Recorded data:
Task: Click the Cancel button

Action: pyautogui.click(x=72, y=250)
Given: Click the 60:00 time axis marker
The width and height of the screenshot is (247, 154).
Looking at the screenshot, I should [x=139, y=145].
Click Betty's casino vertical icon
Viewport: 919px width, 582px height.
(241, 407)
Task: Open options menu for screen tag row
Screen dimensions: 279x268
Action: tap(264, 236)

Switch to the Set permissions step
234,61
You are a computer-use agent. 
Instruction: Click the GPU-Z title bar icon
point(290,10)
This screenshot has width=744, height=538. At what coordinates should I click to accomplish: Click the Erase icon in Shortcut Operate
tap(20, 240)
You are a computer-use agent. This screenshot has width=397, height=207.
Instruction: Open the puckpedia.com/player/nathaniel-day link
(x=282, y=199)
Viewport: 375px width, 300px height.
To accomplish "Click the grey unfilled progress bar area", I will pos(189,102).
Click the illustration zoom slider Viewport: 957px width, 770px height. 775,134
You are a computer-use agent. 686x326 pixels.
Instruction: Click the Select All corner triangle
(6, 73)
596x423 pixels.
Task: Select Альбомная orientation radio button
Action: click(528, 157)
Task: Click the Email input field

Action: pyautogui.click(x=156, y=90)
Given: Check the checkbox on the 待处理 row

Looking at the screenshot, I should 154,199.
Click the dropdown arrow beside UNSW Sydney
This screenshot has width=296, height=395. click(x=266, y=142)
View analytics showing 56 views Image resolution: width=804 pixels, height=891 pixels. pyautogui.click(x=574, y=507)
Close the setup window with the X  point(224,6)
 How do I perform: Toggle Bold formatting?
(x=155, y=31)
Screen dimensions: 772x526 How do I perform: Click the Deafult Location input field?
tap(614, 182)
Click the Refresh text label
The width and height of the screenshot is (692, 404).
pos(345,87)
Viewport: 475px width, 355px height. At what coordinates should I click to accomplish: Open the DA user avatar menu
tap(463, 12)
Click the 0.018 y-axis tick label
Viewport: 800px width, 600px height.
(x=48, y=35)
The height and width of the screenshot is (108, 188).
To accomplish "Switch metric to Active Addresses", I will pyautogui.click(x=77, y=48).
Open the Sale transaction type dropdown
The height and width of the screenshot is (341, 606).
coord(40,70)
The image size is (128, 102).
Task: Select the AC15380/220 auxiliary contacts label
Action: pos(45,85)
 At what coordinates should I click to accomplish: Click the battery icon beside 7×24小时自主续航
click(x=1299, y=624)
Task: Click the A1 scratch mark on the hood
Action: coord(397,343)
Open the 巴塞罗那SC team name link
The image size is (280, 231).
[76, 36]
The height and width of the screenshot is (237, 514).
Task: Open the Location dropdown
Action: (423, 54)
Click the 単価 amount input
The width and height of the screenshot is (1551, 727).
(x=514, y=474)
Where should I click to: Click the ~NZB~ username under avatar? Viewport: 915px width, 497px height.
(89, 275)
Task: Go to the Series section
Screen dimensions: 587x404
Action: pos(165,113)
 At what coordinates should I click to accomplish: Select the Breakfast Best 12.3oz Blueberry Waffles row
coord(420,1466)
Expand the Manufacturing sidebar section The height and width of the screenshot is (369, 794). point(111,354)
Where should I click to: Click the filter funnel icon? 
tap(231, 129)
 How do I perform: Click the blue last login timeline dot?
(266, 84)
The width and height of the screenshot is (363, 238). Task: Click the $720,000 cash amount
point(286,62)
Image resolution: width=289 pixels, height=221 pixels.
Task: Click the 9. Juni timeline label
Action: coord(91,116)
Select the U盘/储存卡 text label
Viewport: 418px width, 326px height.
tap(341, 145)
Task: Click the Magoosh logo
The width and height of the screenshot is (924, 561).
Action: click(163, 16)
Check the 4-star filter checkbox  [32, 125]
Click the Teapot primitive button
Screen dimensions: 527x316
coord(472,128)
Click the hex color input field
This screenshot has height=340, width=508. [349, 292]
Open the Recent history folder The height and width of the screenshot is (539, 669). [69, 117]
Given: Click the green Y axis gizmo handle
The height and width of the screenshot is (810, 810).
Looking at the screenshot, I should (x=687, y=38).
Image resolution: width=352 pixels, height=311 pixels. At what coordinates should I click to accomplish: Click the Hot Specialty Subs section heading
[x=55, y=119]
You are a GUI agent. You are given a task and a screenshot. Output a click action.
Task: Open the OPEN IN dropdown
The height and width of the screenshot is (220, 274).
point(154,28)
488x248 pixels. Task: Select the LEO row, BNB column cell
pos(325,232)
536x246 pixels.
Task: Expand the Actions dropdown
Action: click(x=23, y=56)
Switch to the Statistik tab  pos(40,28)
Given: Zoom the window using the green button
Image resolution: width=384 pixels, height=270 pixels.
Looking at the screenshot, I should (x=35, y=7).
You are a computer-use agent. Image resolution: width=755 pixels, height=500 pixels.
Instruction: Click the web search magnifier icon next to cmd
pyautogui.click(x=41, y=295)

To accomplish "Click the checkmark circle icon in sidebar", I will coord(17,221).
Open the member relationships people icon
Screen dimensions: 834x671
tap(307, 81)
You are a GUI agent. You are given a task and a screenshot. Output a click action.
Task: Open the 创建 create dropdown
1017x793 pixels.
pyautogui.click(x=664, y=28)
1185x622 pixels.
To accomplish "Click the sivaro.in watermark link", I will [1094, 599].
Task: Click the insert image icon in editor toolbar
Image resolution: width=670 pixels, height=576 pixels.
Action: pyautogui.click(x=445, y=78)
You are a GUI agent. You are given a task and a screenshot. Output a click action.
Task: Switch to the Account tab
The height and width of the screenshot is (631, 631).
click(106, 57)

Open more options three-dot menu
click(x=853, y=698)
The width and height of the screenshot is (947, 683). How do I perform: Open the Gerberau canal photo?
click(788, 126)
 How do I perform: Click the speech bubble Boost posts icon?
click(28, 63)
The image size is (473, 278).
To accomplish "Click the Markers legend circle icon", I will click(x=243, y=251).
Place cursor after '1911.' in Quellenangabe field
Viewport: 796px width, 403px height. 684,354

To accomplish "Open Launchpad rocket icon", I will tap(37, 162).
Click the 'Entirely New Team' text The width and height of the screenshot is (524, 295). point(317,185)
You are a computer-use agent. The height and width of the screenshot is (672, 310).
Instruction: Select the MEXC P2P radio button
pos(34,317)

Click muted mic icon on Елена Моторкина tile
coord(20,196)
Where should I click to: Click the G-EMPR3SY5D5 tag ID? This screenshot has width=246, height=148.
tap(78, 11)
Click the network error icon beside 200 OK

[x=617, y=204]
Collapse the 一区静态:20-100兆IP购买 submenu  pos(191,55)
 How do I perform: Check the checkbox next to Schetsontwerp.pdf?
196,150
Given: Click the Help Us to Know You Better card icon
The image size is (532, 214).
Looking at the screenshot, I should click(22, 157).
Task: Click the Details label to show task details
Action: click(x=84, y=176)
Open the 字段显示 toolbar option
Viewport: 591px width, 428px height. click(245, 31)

* _WHAT TO DO_: Only the lines above from the one with "Click the illustration" through the one with "Click the 0.018 y-axis tick label" should be duplicated, character for character.

* _RESPONSE BOX_:
Click the illustration zoom slider Viewport: 957px width, 770px height. 775,134
You are a computer-use agent. 686x326 pixels.
Instruction: Click the Select All corner triangle
(6, 73)
596x423 pixels.
Task: Select Альбомная orientation radio button
Action: click(528, 157)
Task: Click the Email input field

Action: pyautogui.click(x=156, y=90)
Given: Check the checkbox on the 待处理 row

Looking at the screenshot, I should 154,199.
Click the dropdown arrow beside UNSW Sydney
This screenshot has width=296, height=395. click(x=266, y=142)
View analytics showing 56 views Image resolution: width=804 pixels, height=891 pixels. pyautogui.click(x=574, y=507)
Close the setup window with the X  point(224,6)
 How do I perform: Toggle Bold formatting?
(x=155, y=31)
Screen dimensions: 772x526 How do I perform: Click the Deafult Location input field?
tap(614, 182)
Click the Refresh text label
The width and height of the screenshot is (692, 404).
pos(345,87)
Viewport: 475px width, 355px height. At what coordinates should I click to accomplish: Open the DA user avatar menu
tap(463, 12)
Click the 0.018 y-axis tick label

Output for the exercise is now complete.